The future is now with VR journalism. Some of the best and brightest in journalism are using virtual reality to plunge audiences into the midst of stories.

In 2016, The Washington Post created an augmented reality story for its coverage of the Freddie Gray case in Baltimore, bringing readers from the car chase to Gray’s death. This year, The New York Times created a series in 360 video called “Life on Mars,” chronicling the lives of NASA astronauts living in Mars-like conditions on Hawaii’s Mauna Loa volcano.

There are also more entertaining examples. NBC News hosted a series of virtual sit-downs with science icons such as Bill Nye where participants watching the show in VR could ask questions and comment in real time using emojis. Virtually Dating, the world’s first VR reality show, is being produced by Facebook and Condé Nast. Slate used Facebook’s Spaces to host a “hilarious disaster” of a VR talk show.

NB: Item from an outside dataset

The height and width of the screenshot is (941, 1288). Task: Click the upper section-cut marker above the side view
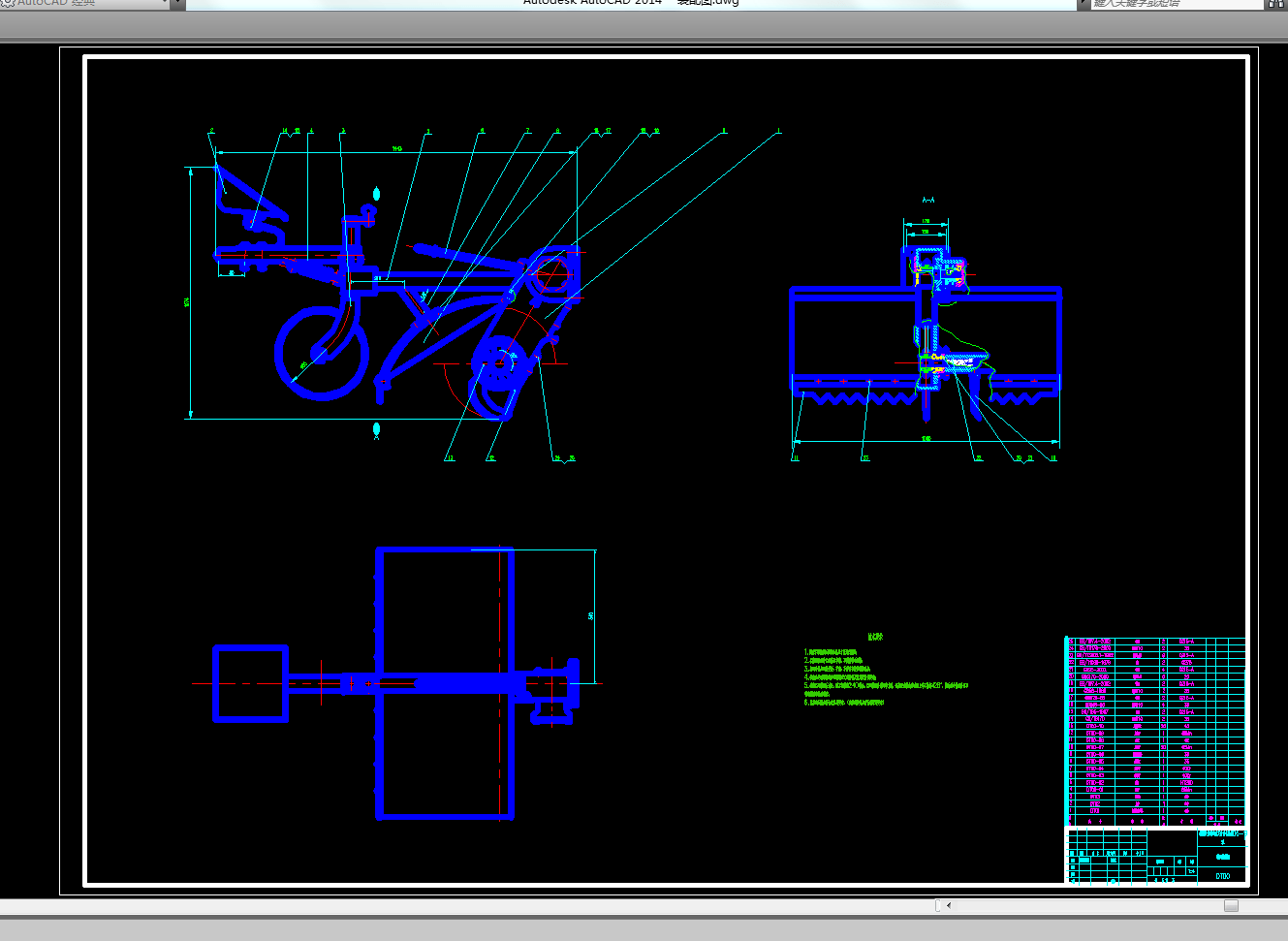click(x=376, y=194)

The new technology, according to a new study from the Associated Press, is a huge opportunity for journalists to engage audiences. But it’s a big departure from how we’re used to telling stories, from lede to kicker. As report authors Francesco Marconi and Taylor Nakagawa write for CJR, “As the technology powering 3D models gets more advanced, journalists will be able to develop multiple storylines in a single environment. Audiences will no longer be guided in a linear progression, but will be able to choose different story paths as they freely explore the virtual space—a ‘choose your own adventure’ version of journalism.”

“For example, a VR rendition of a protest on raising the minimum wage could allow a participant to choose to follow those marching in favor, or decide to stand with those against reform.”

If it means people pay attention to stories, then I, for one, welcome our VR overlords.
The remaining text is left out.